Saved data entries
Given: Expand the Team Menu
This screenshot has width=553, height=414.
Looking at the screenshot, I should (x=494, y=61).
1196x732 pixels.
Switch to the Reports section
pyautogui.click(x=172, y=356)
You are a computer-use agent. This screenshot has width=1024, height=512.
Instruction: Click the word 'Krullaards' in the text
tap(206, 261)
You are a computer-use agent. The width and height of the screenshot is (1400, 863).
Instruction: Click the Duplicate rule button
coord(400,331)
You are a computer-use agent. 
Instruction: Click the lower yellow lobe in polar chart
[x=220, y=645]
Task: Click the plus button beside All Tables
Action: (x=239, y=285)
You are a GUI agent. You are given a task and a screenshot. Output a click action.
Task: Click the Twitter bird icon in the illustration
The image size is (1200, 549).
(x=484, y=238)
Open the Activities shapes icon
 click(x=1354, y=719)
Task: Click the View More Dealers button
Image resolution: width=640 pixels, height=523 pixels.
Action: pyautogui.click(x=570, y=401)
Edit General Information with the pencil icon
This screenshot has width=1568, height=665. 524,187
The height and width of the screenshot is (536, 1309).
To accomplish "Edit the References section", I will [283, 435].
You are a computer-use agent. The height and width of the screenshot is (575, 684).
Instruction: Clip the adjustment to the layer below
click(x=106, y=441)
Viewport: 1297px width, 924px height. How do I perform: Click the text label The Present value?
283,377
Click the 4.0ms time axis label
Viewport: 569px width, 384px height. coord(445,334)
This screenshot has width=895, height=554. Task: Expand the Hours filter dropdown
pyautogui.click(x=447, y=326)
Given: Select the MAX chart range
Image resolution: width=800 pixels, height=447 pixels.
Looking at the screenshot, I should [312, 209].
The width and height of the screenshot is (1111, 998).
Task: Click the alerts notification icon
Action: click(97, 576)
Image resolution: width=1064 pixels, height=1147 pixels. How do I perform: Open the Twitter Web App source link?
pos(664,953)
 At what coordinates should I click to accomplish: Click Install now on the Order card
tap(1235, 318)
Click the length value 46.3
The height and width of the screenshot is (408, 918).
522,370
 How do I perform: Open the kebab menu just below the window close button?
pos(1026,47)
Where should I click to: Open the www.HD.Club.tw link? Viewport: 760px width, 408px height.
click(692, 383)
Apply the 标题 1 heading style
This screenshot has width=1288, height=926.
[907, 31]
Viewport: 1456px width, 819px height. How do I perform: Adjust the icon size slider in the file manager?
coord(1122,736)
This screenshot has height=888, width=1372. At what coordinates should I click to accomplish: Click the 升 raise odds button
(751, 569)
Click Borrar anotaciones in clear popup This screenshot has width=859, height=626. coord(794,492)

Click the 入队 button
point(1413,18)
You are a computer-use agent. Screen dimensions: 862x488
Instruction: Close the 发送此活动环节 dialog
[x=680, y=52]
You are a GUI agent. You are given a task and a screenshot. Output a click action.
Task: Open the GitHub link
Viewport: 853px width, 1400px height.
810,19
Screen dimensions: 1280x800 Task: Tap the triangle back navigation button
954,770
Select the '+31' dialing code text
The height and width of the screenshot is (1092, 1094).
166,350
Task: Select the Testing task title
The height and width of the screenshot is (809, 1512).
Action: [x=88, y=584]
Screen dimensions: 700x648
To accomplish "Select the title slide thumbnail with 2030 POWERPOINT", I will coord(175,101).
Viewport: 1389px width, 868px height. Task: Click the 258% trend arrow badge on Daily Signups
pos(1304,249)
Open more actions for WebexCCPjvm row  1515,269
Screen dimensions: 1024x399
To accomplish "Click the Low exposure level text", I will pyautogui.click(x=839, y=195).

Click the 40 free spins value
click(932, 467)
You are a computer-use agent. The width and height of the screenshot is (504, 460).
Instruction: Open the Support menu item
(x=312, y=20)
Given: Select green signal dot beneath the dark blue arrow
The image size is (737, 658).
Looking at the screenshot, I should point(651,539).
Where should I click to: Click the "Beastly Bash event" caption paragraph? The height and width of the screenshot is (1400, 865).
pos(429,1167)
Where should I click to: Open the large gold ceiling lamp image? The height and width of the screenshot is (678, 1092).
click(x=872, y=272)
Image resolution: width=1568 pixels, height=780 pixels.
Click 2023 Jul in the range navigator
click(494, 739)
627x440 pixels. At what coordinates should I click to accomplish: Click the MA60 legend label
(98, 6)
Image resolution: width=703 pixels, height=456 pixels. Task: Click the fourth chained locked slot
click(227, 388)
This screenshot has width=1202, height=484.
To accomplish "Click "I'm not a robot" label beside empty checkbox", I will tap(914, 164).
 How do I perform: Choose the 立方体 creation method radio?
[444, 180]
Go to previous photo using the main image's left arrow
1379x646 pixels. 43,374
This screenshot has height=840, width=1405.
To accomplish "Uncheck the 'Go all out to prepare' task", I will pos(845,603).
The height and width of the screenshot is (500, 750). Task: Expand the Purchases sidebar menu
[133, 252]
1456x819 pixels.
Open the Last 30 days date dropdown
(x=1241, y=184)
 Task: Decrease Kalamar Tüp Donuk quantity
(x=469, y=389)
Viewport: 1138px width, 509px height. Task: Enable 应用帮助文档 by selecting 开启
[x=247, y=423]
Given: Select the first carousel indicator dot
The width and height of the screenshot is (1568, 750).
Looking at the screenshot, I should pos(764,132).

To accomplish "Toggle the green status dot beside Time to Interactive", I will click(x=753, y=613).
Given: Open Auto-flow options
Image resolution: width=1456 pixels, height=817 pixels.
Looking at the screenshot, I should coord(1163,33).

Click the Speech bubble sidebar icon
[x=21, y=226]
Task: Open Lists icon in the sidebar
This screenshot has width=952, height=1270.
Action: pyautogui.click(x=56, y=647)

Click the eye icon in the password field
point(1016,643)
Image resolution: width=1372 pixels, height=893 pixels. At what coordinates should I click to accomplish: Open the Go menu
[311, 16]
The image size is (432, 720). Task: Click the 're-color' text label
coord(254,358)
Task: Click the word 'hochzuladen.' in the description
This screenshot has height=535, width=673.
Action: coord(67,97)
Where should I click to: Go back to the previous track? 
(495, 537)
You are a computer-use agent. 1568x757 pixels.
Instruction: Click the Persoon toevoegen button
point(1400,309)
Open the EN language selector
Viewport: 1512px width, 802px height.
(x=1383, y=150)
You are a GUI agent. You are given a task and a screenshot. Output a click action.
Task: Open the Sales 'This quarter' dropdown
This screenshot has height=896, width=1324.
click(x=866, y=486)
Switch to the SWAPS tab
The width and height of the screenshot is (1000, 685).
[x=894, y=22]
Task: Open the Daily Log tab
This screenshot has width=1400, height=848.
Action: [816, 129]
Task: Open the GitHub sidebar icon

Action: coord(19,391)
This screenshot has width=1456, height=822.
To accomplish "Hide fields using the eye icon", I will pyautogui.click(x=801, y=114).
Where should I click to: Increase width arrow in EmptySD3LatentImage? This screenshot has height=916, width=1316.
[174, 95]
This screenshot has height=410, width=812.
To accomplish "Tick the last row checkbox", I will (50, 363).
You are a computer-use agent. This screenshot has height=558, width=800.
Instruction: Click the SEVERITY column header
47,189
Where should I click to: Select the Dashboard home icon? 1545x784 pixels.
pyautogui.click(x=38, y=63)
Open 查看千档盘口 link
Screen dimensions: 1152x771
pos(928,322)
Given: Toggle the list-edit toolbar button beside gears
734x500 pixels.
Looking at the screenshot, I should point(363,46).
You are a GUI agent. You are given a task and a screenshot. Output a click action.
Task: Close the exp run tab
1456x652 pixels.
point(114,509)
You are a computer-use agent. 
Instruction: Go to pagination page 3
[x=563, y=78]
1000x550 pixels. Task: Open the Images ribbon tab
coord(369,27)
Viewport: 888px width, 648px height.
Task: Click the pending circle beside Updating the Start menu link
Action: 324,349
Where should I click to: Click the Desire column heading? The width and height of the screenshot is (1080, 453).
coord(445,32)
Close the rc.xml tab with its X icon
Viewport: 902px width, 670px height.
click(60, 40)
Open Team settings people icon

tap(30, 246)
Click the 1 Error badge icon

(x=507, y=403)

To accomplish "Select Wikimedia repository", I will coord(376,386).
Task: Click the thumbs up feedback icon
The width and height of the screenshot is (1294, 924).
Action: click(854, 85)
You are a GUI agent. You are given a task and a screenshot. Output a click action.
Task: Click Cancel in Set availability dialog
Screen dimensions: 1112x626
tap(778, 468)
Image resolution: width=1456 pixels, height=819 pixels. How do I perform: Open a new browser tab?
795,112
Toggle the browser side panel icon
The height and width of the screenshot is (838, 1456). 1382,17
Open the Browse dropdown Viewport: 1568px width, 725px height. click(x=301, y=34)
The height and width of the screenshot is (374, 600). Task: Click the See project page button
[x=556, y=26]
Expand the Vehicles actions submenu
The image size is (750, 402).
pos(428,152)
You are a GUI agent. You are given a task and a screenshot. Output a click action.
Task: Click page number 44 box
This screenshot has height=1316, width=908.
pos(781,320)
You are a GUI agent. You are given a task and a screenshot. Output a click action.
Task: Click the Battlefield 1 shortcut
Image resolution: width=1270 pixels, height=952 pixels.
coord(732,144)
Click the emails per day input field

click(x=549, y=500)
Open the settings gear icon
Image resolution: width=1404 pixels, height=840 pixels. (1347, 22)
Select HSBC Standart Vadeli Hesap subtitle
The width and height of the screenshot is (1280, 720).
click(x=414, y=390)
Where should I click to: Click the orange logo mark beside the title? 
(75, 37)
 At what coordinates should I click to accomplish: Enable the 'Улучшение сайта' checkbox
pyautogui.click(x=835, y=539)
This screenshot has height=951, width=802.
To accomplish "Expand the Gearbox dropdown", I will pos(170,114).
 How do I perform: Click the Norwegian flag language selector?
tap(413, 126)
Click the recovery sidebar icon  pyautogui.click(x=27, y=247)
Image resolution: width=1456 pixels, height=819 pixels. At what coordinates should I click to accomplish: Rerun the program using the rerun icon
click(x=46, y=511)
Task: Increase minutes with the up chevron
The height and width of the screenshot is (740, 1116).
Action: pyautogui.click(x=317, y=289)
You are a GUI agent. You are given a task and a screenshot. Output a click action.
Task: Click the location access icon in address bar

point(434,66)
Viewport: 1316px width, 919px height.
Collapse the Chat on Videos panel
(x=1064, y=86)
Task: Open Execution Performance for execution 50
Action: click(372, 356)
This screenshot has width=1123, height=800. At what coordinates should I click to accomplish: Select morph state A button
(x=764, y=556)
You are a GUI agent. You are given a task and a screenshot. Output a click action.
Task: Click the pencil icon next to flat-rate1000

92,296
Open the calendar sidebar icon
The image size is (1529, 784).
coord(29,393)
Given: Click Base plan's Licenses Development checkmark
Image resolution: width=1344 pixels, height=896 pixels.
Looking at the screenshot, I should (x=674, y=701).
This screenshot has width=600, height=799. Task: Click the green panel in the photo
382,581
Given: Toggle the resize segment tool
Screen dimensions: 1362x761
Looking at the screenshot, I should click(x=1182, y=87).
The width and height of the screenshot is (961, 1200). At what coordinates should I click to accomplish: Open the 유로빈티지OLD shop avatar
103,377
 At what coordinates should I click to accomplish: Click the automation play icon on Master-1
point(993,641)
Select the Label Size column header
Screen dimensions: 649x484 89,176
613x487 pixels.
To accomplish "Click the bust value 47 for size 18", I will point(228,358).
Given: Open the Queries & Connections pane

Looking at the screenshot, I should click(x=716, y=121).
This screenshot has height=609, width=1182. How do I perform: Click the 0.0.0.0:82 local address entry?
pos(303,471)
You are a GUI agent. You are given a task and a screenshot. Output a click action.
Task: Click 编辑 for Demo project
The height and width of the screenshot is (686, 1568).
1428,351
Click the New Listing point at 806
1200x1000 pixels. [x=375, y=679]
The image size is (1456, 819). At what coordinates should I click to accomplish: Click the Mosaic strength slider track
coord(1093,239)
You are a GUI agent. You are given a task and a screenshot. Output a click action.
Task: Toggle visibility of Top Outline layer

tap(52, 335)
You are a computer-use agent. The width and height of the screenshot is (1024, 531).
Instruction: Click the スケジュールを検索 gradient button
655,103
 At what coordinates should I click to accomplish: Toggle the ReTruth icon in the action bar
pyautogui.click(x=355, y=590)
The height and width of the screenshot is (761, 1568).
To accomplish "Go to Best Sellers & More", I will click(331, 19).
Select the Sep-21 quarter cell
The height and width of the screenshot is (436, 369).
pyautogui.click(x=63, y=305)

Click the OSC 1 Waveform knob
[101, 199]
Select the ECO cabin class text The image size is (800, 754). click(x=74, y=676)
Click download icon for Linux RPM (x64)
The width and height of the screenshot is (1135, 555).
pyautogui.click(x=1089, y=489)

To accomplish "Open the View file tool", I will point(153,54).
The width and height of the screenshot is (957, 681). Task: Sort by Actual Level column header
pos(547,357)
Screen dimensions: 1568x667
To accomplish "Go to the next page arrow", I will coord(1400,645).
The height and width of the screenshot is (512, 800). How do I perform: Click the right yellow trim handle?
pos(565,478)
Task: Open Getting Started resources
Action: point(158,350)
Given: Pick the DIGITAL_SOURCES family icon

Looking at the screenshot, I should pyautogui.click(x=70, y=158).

▶ [PROMPT]: Please output the stretch of lines from the one containing "Click the OSC 1 Waveform knob" through the one containing "Action: point(158,350)", reproducing them exactly.

▶ [OUTPUT FOR THIS EXERCISE]:
Click the OSC 1 Waveform knob
[101, 199]
Select the ECO cabin class text The image size is (800, 754). click(x=74, y=676)
Click download icon for Linux RPM (x64)
The width and height of the screenshot is (1135, 555).
pyautogui.click(x=1089, y=489)

To accomplish "Open the View file tool", I will point(153,54).
The width and height of the screenshot is (957, 681). Task: Sort by Actual Level column header
pos(547,357)
Screen dimensions: 1568x667
To accomplish "Go to the next page arrow", I will coord(1400,645).
The height and width of the screenshot is (512, 800). How do I perform: Click the right yellow trim handle?
pos(565,478)
Task: Open Getting Started resources
Action: point(158,350)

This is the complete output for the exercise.